Tawuran Antar Pelajar SMK | Kota Palembang



Cuaca terasa sangat panas di sekitar kaki lima pertokoan warga keturunan Tionghoa serta beberapa ruas jalan di Jembatan Ampera. ironisnya, keadaan ini tidak begitu dihiraukan para pelajar beberapa sekolah kejuruan untuk menggelar operasi tawuran yang sasarannya tidak lain adalah pelajar yang mungkin sejurusan dengan mereka yang hanya beda sekolah. Ujungnya, tepat pada tanggal 17 Agustus 2007 tadi. Dimana ratusan ribu pelajar di tanah air sedang melaksanakan upacara pengibaran sang saka merah putih di sekolah masing-masing, beberapa pelajar kejuruan dari berbagai sekolah kejuruan di Kota Palembang malah mengisi hari penting tersebut dengan kegiatan saling lempar batu, kejar-kejaran antara mereka bahkan pemukulan secara beramai-ramai dan penusukan. Dalam aksinya mereka yang radikal ini, mereka akan tidak segan untuk melempari atau bahkan mengeroyok pihak yang mencoba menjadi penengah sekalipun itu Polisi.

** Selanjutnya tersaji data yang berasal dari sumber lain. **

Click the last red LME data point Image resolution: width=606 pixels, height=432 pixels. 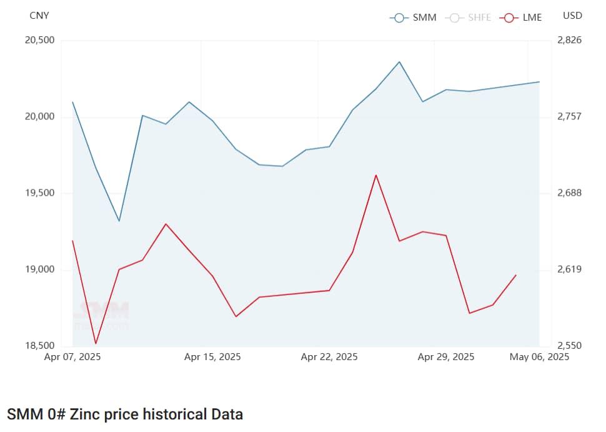tap(516, 275)
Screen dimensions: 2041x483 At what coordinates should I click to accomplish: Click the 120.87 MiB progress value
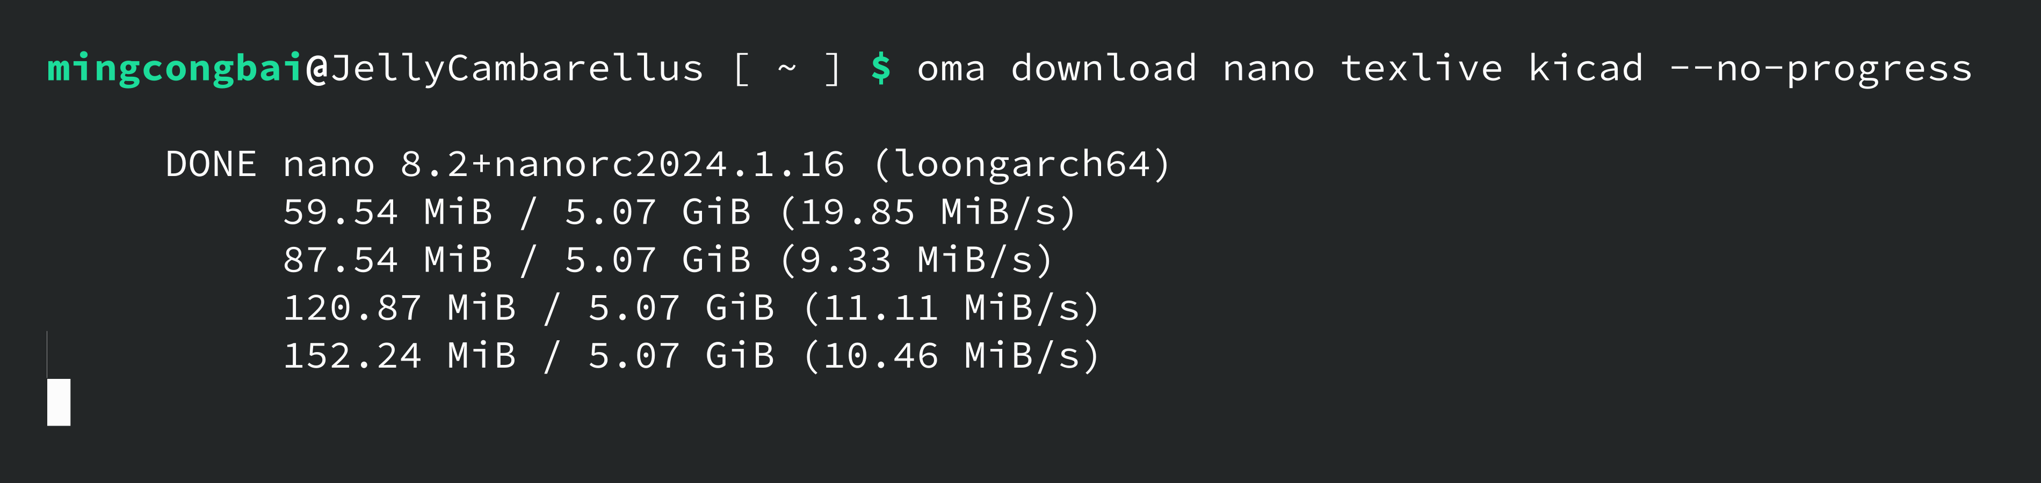click(x=399, y=308)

Aksi brutal mereka ini sangat menyedot perhatian warga Kota Palembang. Sebab dalam aksinya ini mereka menggunakan tempat-tempat yang biasa dilewati masyarakat banyak. Beberapa tempat yang menjadi langganan mereka ini seperti Jembatan Ampera, depan RS. Charitas, Beberapa pusat perbelanjaan, Jalan Raya dan tidak jarang disalah satu sekolah yang menjadi sasaran mereka.

Tawuran telah menjadi icon baru kebebasan remaja serta palajaran tambahan bagi mereka selain pelajaran yang biasa diajarkan. Yang mau tidak mau diikuti selepas jam belajar normal di sekolah mereka. Disini mereka (biasanya terdiri dari para pelajar yang malas, badung, suka melawan Guru) mereka akan menjelma menjadi sosok manusia liar yang sangat sulit untuk di jinakkan apalagi ditaklukkan. Mereka hanya menuruti hasrat mereka tanpa memikirkan resiko yang muncul di kemudian dari aksinya ini. Pada masa inilah jiwa mereka benar-benar dalam keadaan labil plus.

Yang kalangan Ustadz biasa menyebut rentang waktu adaptasi ini sebagai masa "serba aku". Sebab di dimasa ini mereka sedang mencoba mencari jati diri mereka. Mereka menganggap hanyalah dirinya yang diberikan kesempurnaan oleh Tuhan. Mereka menganggap hanya dia yang cantik rupanya, paling berani nyalinya, paling hebat dalam menyelesaikan masalah baik di sekolah maupun kehidupan sehari-hari khususnya rumah tangga, menganggap hanya dirinya yang berilmu dan berharta, kuat fisiknya dsb. Yang pokonya serba Aku.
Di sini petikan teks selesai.